Work instruction ->
When you reach the line in the listing below that contains "Given: Click the", begin returning lines exactly as written, and stop after the line that contains "Expand the archive". Return no other lines.

Task inputs ->
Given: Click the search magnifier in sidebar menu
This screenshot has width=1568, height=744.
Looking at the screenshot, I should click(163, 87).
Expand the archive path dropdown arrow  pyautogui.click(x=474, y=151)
...
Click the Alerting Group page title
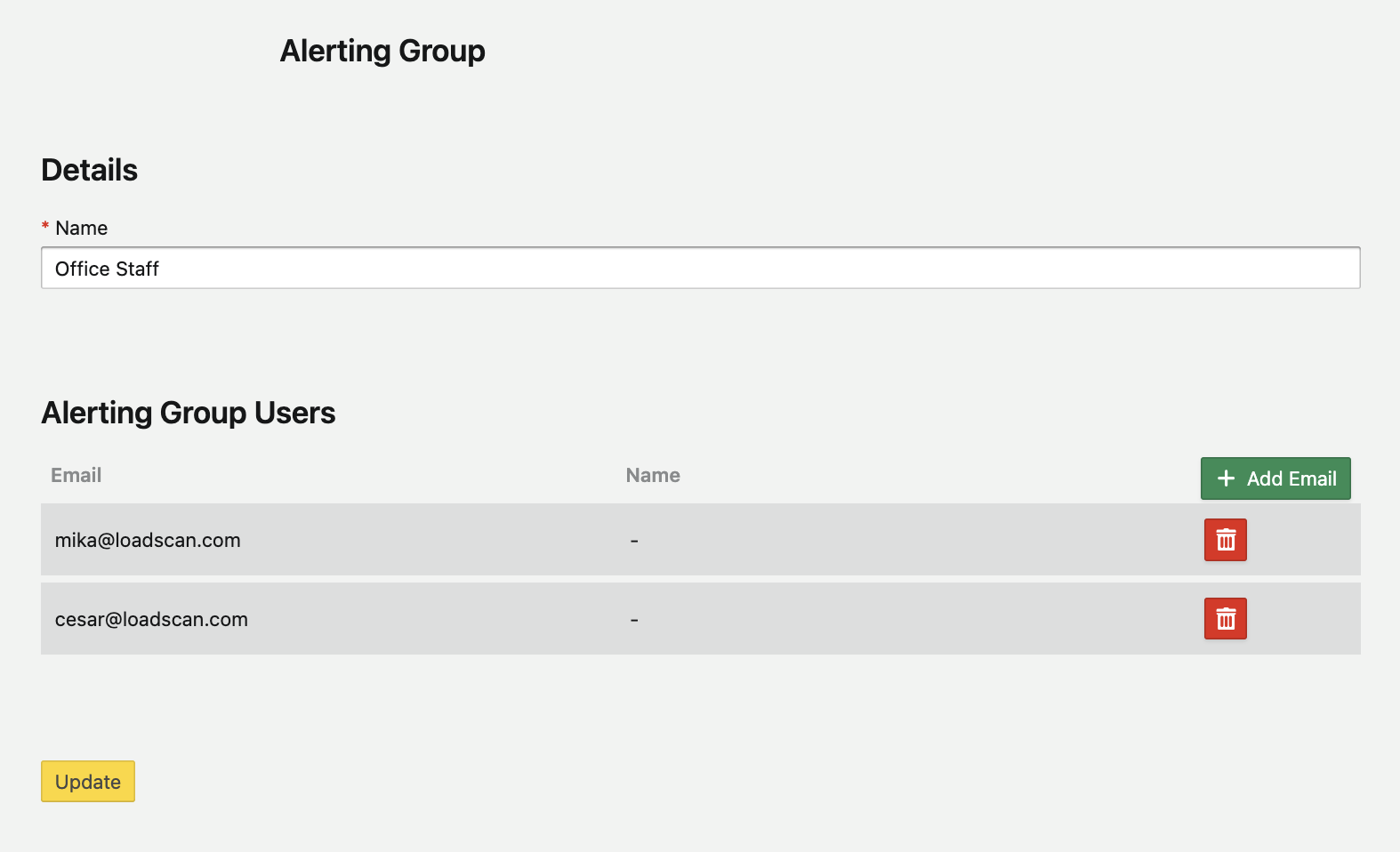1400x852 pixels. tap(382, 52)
* * *
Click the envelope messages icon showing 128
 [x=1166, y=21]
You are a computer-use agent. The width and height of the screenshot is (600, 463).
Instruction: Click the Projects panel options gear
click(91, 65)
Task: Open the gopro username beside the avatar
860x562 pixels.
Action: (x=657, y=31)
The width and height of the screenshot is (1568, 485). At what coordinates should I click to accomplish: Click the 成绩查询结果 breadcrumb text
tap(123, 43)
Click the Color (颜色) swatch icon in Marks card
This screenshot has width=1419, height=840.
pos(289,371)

Response for this exercise ->
Given: Click the search magnifier in sidebar menu
This screenshot has width=1568, height=744.
Looking at the screenshot, I should click(163, 87).
Expand the archive path dropdown arrow  pyautogui.click(x=474, y=151)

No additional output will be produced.